而在另一個aCloud IaaS的服務提供案例中,A10則是為多用戶託管服務,提供負載均衡解決方案,透過「隨收隨付隨發展」的模式,提供服務,並透過流量管理,應用加速和服務器卸載,提高服務效能。
張偉翰指出,雲端服務必須要有彈性,如果沒有自動,光靠手動很難做到有彈性,但透過負載平衡功能,可以在伺服器為了節省資源關閉之前,先行要求不要再送流量過來,就不會造成提供給用戶的服務突然中斷的現象。
由於DNS對於雲端服務的提供非常重要,許多攻擊其實都會攻擊DNS,導致雲端服務必須中斷,。A10可以提供DNS安全防護功能,除了透過負載平衡,僅合法的DNS流量通過外,如果遇到惡意請求,A10可以刪除請求,或是將請求轉發到特定的伺服器,進而做好防護動作。

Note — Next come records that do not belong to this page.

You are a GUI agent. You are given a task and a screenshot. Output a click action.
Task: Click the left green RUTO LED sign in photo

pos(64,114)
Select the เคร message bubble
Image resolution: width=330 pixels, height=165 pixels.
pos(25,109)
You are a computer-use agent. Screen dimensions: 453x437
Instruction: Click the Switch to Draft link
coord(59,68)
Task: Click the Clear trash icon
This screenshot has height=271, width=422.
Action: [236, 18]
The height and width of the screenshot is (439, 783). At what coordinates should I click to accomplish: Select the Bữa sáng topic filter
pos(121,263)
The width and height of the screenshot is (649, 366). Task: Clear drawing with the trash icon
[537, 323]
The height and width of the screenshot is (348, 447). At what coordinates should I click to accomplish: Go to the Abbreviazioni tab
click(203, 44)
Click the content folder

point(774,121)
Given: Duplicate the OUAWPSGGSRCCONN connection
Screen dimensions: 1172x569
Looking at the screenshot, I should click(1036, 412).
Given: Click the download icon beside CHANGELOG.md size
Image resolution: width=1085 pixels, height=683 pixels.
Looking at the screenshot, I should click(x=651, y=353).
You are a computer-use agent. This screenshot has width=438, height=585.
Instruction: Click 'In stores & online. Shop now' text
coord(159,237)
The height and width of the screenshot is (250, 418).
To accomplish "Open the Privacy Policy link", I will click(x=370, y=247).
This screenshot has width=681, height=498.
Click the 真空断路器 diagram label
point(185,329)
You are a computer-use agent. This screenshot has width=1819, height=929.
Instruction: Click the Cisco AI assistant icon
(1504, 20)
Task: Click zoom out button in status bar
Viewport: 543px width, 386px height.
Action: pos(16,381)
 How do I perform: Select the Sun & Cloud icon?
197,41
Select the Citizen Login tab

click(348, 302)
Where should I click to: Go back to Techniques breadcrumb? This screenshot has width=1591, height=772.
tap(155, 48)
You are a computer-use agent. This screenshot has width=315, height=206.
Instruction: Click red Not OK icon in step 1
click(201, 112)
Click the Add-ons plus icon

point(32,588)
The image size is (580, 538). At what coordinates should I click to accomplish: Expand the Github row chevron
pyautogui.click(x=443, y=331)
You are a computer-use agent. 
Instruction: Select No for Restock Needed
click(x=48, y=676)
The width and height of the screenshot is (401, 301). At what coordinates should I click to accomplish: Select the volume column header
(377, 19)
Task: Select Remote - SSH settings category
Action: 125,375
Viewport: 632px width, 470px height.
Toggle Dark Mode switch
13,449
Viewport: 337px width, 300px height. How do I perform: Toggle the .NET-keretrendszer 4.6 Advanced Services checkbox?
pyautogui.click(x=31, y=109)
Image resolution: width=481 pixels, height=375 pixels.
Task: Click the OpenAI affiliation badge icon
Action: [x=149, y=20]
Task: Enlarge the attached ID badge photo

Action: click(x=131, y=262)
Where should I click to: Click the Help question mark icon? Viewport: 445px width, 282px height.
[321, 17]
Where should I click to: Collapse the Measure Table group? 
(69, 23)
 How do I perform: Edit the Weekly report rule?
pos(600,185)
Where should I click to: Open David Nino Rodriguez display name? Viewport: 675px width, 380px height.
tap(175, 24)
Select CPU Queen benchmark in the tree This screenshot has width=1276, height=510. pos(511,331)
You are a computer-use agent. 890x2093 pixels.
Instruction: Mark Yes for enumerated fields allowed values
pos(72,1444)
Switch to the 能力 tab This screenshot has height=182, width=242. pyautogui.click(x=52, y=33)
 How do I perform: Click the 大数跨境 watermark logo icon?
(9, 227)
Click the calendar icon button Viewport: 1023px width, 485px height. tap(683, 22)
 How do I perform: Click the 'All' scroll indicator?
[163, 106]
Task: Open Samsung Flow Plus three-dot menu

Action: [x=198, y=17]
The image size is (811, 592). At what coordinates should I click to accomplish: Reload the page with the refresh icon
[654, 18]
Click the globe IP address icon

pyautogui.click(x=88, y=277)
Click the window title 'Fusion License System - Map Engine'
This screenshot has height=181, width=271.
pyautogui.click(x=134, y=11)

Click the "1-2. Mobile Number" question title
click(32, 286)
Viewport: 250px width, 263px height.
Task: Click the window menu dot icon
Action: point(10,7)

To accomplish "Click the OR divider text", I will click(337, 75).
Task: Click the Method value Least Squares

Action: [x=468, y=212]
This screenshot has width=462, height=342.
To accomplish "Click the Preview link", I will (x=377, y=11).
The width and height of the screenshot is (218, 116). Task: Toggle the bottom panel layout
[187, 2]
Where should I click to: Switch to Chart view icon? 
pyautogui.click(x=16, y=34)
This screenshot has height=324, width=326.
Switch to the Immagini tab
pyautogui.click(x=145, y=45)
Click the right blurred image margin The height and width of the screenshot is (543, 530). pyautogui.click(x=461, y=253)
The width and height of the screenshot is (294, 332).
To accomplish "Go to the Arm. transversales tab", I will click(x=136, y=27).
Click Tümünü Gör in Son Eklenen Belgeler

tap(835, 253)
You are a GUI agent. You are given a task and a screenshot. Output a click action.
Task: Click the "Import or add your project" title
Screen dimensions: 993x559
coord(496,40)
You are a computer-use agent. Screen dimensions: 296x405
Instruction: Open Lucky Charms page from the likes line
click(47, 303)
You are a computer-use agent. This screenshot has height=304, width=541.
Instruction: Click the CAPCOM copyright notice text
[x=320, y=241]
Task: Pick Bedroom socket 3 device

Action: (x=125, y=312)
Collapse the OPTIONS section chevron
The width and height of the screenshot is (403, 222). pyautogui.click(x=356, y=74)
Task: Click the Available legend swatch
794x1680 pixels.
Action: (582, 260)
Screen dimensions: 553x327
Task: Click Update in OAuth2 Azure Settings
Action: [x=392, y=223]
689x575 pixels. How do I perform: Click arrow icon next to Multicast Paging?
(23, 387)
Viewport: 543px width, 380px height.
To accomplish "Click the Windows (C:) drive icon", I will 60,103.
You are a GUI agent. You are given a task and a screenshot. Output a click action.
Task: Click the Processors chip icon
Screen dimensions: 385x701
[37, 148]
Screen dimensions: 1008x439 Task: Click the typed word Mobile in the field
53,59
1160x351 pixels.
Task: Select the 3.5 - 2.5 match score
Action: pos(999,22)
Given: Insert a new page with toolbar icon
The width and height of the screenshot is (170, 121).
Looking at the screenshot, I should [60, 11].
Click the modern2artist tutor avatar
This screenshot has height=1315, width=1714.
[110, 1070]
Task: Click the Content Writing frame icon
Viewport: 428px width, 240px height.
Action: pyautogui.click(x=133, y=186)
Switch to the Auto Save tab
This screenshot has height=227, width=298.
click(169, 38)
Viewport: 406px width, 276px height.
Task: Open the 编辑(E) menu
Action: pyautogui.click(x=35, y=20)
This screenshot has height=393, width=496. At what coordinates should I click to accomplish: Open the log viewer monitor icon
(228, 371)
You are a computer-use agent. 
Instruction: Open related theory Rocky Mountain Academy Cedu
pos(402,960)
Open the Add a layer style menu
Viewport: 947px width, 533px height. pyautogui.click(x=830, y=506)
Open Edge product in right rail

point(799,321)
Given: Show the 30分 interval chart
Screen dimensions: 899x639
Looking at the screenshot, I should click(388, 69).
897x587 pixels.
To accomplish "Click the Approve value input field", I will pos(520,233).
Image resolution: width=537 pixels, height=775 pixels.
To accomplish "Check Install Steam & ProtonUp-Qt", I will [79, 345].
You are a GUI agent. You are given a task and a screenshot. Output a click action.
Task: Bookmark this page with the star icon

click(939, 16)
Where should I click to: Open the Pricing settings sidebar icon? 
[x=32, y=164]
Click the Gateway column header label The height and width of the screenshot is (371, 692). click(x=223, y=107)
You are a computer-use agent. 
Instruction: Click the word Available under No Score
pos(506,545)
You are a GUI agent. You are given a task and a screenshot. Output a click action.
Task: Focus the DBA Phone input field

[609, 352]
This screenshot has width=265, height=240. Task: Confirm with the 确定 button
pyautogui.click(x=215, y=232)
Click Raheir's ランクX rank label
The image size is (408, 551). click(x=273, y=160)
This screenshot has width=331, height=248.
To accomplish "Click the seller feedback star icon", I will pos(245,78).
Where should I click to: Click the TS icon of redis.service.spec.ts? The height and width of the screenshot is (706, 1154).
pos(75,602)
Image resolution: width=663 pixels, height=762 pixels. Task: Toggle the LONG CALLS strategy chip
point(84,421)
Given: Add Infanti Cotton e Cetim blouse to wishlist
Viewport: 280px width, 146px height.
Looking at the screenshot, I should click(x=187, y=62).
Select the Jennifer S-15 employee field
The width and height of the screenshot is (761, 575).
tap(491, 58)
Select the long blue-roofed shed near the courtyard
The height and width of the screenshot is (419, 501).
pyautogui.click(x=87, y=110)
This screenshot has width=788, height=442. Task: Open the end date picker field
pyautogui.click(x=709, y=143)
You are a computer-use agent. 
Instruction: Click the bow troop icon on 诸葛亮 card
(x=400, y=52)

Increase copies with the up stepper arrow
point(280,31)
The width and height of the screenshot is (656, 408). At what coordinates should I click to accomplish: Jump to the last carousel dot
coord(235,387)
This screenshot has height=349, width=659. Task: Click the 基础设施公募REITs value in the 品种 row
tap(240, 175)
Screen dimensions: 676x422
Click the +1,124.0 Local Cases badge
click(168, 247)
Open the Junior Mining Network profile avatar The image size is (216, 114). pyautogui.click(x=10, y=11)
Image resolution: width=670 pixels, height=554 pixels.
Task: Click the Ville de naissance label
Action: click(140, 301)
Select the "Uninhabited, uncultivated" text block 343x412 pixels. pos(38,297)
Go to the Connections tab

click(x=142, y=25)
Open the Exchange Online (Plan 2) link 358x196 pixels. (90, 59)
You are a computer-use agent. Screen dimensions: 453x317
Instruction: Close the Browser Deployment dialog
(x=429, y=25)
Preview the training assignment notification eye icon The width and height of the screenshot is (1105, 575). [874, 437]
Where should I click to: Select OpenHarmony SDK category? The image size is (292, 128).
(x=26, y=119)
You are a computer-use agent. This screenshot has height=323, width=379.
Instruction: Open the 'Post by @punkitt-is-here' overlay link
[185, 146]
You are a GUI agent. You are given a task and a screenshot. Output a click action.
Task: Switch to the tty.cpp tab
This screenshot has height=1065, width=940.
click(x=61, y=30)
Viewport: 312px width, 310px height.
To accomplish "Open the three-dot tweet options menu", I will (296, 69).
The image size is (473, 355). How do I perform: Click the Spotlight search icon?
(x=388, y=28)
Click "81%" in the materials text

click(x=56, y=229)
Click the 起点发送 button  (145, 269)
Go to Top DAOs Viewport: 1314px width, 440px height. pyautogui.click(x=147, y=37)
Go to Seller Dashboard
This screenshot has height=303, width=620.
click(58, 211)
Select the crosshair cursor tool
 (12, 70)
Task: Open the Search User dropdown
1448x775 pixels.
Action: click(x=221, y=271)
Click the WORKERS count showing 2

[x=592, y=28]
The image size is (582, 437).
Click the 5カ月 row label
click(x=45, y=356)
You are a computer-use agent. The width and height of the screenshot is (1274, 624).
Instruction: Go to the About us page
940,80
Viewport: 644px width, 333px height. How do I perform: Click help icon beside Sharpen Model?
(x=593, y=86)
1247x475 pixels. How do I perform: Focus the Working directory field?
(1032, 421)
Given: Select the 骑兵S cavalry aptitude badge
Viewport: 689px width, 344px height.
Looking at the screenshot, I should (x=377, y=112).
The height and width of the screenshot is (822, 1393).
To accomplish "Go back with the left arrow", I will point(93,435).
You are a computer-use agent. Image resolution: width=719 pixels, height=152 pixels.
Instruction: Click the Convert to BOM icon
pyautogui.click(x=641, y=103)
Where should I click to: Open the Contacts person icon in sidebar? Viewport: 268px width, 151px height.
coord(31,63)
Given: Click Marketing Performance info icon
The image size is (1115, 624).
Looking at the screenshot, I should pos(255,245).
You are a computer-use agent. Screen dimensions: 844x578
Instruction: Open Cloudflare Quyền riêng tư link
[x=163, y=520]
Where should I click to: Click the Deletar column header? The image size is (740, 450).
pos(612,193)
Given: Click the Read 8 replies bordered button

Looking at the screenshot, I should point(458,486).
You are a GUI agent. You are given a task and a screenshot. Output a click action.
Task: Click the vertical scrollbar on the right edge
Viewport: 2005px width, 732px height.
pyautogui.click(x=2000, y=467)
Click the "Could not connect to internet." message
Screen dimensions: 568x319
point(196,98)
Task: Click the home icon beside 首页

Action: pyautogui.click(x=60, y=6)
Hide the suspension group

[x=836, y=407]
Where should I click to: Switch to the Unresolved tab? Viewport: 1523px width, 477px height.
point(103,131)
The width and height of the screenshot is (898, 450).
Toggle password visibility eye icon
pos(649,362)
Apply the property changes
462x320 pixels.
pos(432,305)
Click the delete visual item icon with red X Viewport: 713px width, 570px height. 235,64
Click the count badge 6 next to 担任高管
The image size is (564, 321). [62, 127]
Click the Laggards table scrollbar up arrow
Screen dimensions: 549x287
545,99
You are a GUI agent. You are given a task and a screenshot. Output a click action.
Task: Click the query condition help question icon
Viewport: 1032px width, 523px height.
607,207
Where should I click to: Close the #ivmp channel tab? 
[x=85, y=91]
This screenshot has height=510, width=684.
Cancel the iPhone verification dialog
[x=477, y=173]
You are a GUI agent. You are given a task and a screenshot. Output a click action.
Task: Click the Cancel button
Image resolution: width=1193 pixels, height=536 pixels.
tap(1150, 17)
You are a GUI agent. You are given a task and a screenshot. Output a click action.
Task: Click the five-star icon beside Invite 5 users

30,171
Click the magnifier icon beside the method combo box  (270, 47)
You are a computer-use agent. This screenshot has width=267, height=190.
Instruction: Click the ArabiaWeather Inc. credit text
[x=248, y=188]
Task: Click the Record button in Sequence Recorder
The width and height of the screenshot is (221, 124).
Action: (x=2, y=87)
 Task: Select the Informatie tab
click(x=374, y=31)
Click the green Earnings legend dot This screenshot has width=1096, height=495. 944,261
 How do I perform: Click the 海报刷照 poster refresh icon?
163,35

因此,為了讓企業掌握DNS,張偉翰指出,企業可以利用Infoblox之類的產品來管理,如果受到攻擊或設備故障,管理員可以將任何備選機升級為主用機,並自動完成同步工作。成員設備可繼續維持現有服務,等到連接恢復後,再進行資料同步,而任何單獨的設備出現故障時,在放入新的設備後,新設備也會立即繼承前一台設備的所有配置屬性,甚至可以企業在服務不停頓的環境下更新系統。